• EXERCISE AIM
Reproduce the incremental synchronization text below word for word, with its heading and line breaks intact.

• EXTRACTED TEXT
* begin *
The naive implementation is “on reconnect, download the current state.” Re-pull every conversation, every group’s full member list, the whole roster. It is correct, and it does not survive contact with reality. A single group can have tens of thousands of members; an active account can sit in hundreds of conversations; and the device asking is often on a subway with two bars of signal and a metered data plan. Re-downloading the world on every reconnect turns a one-week absence into a multi-megabyte, multi-second stall — and does it again every time the connection blips.

So every serious messaging system implements some form of incremental synchronization: given what the client already has, send only what changed. What’s striking, once you go looking, is how thoroughly this problem has already been solved — not once, but independently, in database replication, in email, in calendar protocols, in every large chat system — and how all of those solutions converge on the same handful of moves. This post is a tour of those moves and the systems that made them, generalized into a pattern you can reach for deliberately.

The shape of the solution

Strip away the protocol-specific spelling and incremental sync is always four things.

A monotonic cursor. A single value — a version, a sequence number, an opaque token — that names how far along a client is. It only ever moves forward.
An ordered change log. The server records mutations in cursor order, so “everything after cursor X” is a well-defined, replayable list.
Explicit tombstones. Deletions have to be represented positively in the log. If a removed item simply vanishes from the source, a client that cached it never learns to drop it. A delete is a record, not the absence of one.
* end *
• RAW DATA
* begin *
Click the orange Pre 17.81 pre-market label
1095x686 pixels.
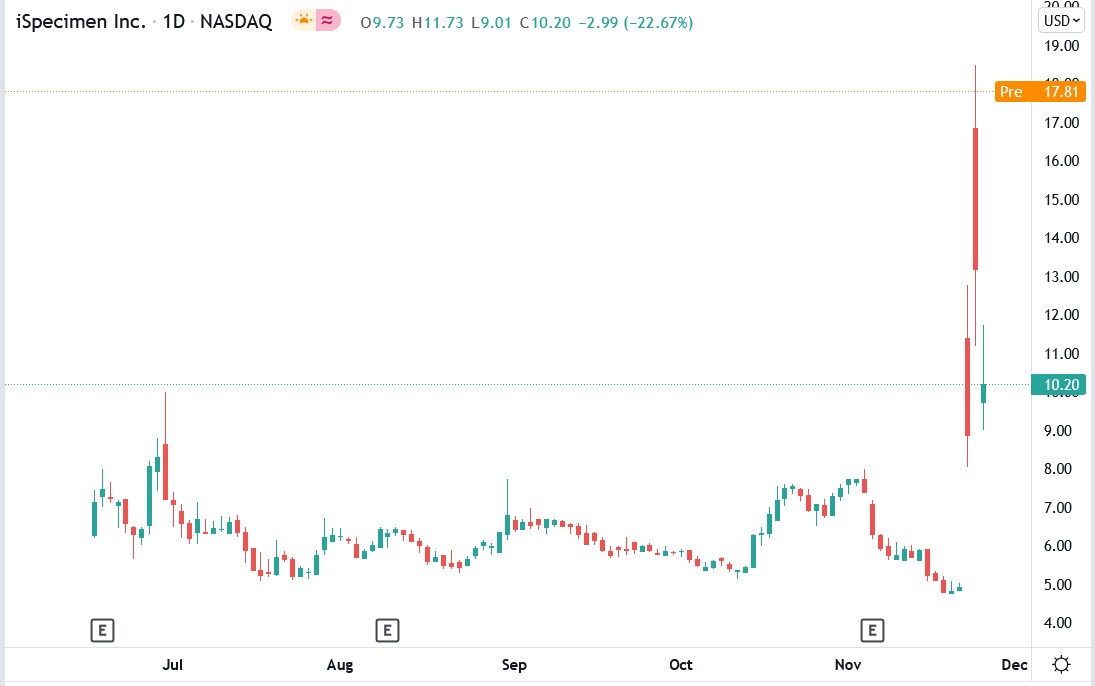point(1040,91)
* end *
• THE SOLUTION
The naive implementation is “on reconnect, download the current state.” Re-pull every conversation, every group’s full member list, the whole roster. It is correct, and it does not survive contact with reality. A single group can have tens of thousands of members; an active account can sit in hundreds of conversations; and the device asking is often on a subway with two bars of signal and a metered data plan. Re-downloading the world on every reconnect turns a one-week absence into a multi-megabyte, multi-second stall — and does it again every time the connection blips.

So every serious messaging system implements some form of incremental synchronization: given what the client already has, send only what changed. What’s striking, once you go looking, is how thoroughly this problem has already been solved — not once, but independently, in database replication, in email, in calendar protocols, in every large chat system — and how all of those solutions converge on the same handful of moves. This post is a tour of those moves and the systems that made them, generalized into a pattern you can reach for deliberately.

The shape of the solution

Strip away the protocol-specific spelling and incremental sync is always four things.

A monotonic cursor. A single value — a version, a sequence number, an opaque token — that names how far along a client is. It only ever moves forward.
An ordered change log. The server records mutations in cursor order, so “everything after cursor X” is a well-defined, replayable list.
Explicit tombstones. Deletions have to be represented positively in the log. If a removed item simply vanishes from the source, a client that cached it never learns to drop it. A delete is a record, not the absence of one.